## begin TEXT EXTRACT

A season later, you'd figure their two-seed status would mean an easier road back to the top of the college basketball mountain, right? That's not necessarily the case.

Yes, last season's journey to the end of the tourney featured matchups against VCU, Kansas, Florida and Syracuse. But this year's road is equally treacherous, if not more so. The Midwest Region in this year's tournament is downright deadly. Michigan is a strong two-seed, but joining the Wolverines are No. 1 Wichita State, No. 3 Duke, No. 4 Louisville, No. 5 Saint Louis, No. 6 UMass, No. 7 Texas and No. 8 Kentucky.

It's a difficult group, so how can the Wolverines survive?

What Michigan has going for it is its offensive prowess. With all the weapons and all the great shooters, the Wolverines can score with anybody. Nik Stauskas is the Big Ten Player of the Year, and he's joined by a pack of sharpshooters in Glenn Robinson III, Caris LeVert and Zak Irvin. Even point guard Derrick Walton Jr. can get hot. Defense has been an issue, though the Wolverines sometimes don't need it with the amount of points they pour in.

## end TEXT EXTRACT

- [REQUESTS]:
1/ In the article on Michigan's tournament path, who is named the Big Ten Player of the Year?
2/ Please quote the Michigan basketball article, starting at "Yes, last season's" and ending at "No. 8 Kentucky.".

## begin SUPPLIED MATERIAL

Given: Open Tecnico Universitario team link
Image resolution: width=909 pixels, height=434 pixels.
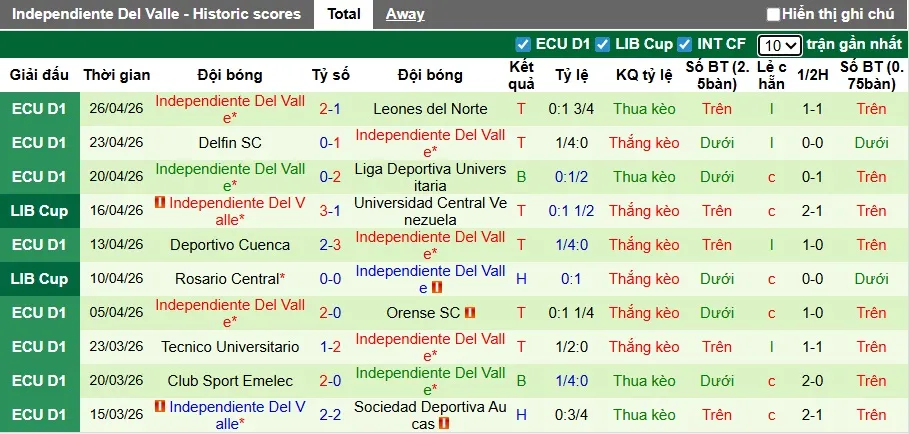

## end SUPPLIED MATERIAL

- [SOLUTIONS TO THE EXERCISE]:
1/ Nik Stauskas

2/
Yes, last season's journey to the end of the tourney featured matchups against VCU, Kansas, Florida and Syracuse. But this year's road is equally treacherous, if not more so. The Midwest Region in this year's tournament is downright deadly. Michigan is a strong two-seed, but joining the Wolverines are No. 1 Wichita State, No. 3 Duke, No. 4 Louisville, No. 5 Saint Louis, No. 6 UMass, No. 7 Texas and No. 8 Kentucky.